従って、十数万円程度であれば、良い企業に就職できれば一ヵ月程度で回収できる金額なので、就活塾を利用する意義はあるかも知れない。
3. 就活塾にはどういったところがあるか?
①就活塾の選定基準
就活塾は個人経営の小規模な業者が多く、全容は把握しにくい。また、就活生や対象企業のターゲットもピンキリである。
外銀、戦コン、商社、メガバンク等の大手金融、キリン、サントリー等の人気メーカー等の広い意味での人気企業を対象とした場合、私は以下の3条件を満たした就活塾を選択すべきではないかと考えている。
(1)代表者自身が転職経験者であること
就活塾は主な社員が代表者のみの個人経営のところが多い。このため、就活サポートの質は代表者自身の経験やスキルに大きく左右される。今日では、新入社員の約3割が3年以内に辞めてしまうという。外資系企業はともかく、終身雇用が基本である総合商社でさえも10年後には3割は退職するようになったという。
そうなると、希望の会社に入社しただけでは成功と言えず、その後の転職可能性やキャリアプランを踏まえた上でのアドバイスが必要となる。
この点、自らが転職経験が無いのであれば、転職を踏まえたキャリアプランまで提供することは期待し難い。従って、代表者自身に転職経験があることが望ましい。そして、国内系と外資系企業の両方を経験していればなお良いだろう。
(2)生徒を志望の企業から内定を勝ち取らせた実績が十分にあること
プレーヤーとしての優秀さと、コーチとしての優秀さは別物である。代表者本人に難関企業内定や入社の実績があっても、生徒に適切な指導ができるとは限らない。このため、過去に生徒を志望企業に内定させたという実績が求められるところである。したがって、設立から間もない就活塾の場合、過去にどれくらいの実績があったのかチェックする必要があるだろう。
(3)無料相談や無料説明会の機会が与えられる
就活塾の受講料は幅があるようだが、15万円位が目安だという。特に収入源の無い学生にとっては少なくない金額なので、事前に期待できるサービスが提供されるのか確認すべきだろう。この点、無料相談とか無料の事前説明会を提供してくれる就活塾は結構あるようなので、事前に活用したい。
②就活塾の紹介
上記の3つの条件を充足するところで、私が実際に代表者と話したことがある就活塾を2つ紹介したい。なお、この2つが最もお勧めというわけではないので、他に良さそうなところを発見できれば比較してみて、自分に合った方を選択すれば良いだろう。

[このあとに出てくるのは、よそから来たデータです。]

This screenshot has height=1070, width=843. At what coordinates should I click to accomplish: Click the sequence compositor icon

また、いずれも個人経営なので、代表者の好き嫌いや相性はあるので、その点も考慮して決定することが望ましい。
(1)就活塾SPARK Career
ここはTwitterを通じて発見して、興味を持ったので代表者の寺尾氏にインタビューをすることが出来た。寺尾氏は東北大学経済学部を卒業後に損保ジャパンに就職され、主に国際部門でキャリアを積み、香港やニューヨークで駐在を経験した。その後、欧州系のビジネススクールに留学し、MBAを取得後、外資系金融機関で勤務をされている。この就活塾は兼業であるので、キャパシティには制限がある。

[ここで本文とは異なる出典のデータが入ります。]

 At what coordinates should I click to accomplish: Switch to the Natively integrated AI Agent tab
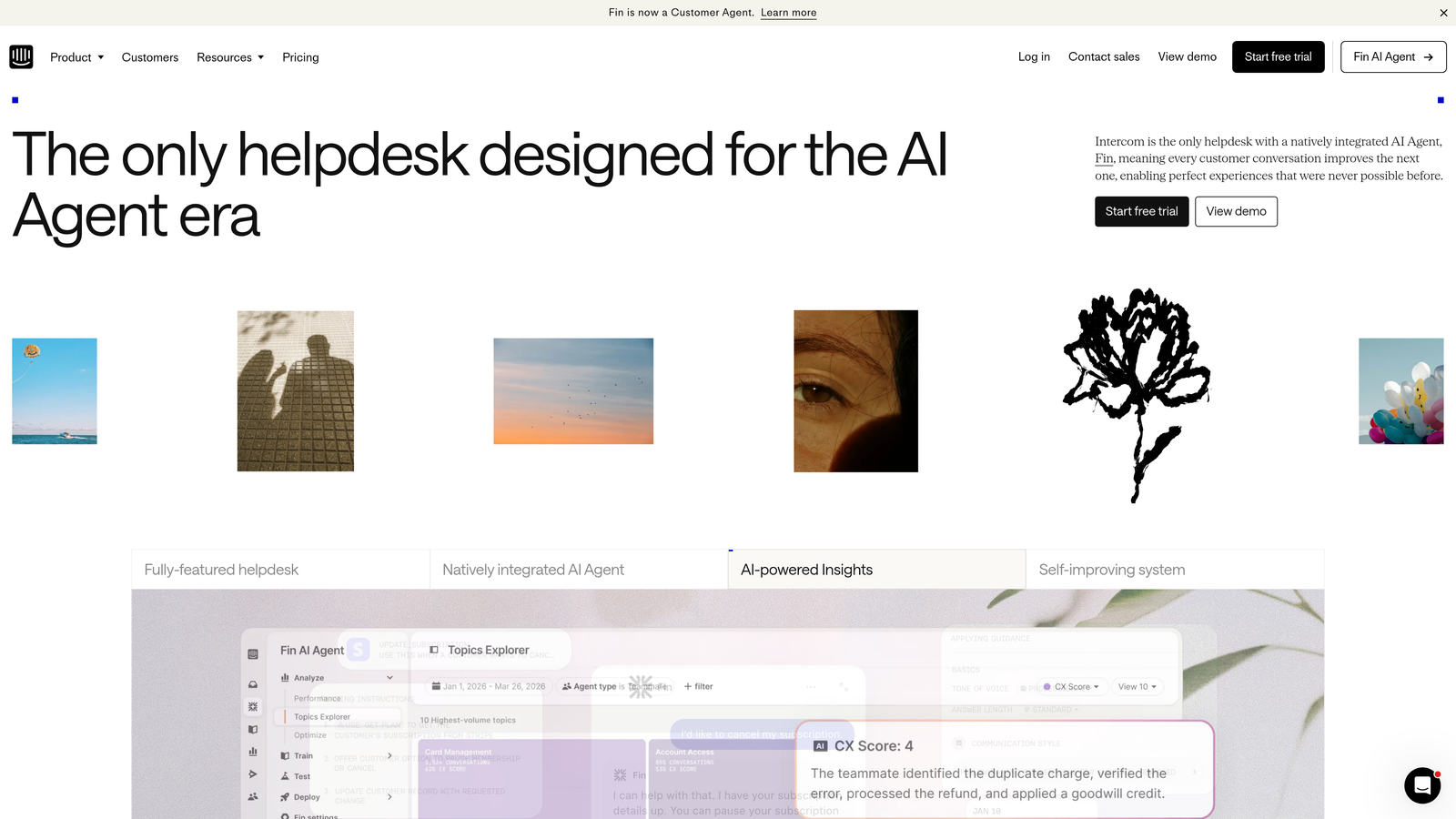click(532, 569)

SPARK Careerの特徴は、早慶からMARCH・関関同立の学生を対象に、大手金融機関(メガバンク、大手生保、大手損保、大手証券等)、総合系コンサル、大手メーカー(外資系、製薬、大手食品他)への内定を目指す。選抜コミュニティの様に外銀、戦コンのような超難関企業では無く、一般的な大手の人気企業が対象だ。
就活サポート方法としては、集団講義や映像講義ではなく、最初から個別指導を毎週提供する方法であり、指導の細かさ・丁寧さが強みとなっている。
上場企業から内定がもらえなかった場合の全額返金保証制度といったユニークな制度があり、無料相談制度があるので、興味があれば無料相談を受けるのが良いだろう。
(2)アルファ・アドバイザーズ
アルファ・アドバイザーズは就活だけでなく、留学サポート、起業相談、転職サポート、キャリア戦略相談まで、広くキャリア全般についてのサービスを提供している。また、創業後12年にも亘る豊富な実績が強みだ。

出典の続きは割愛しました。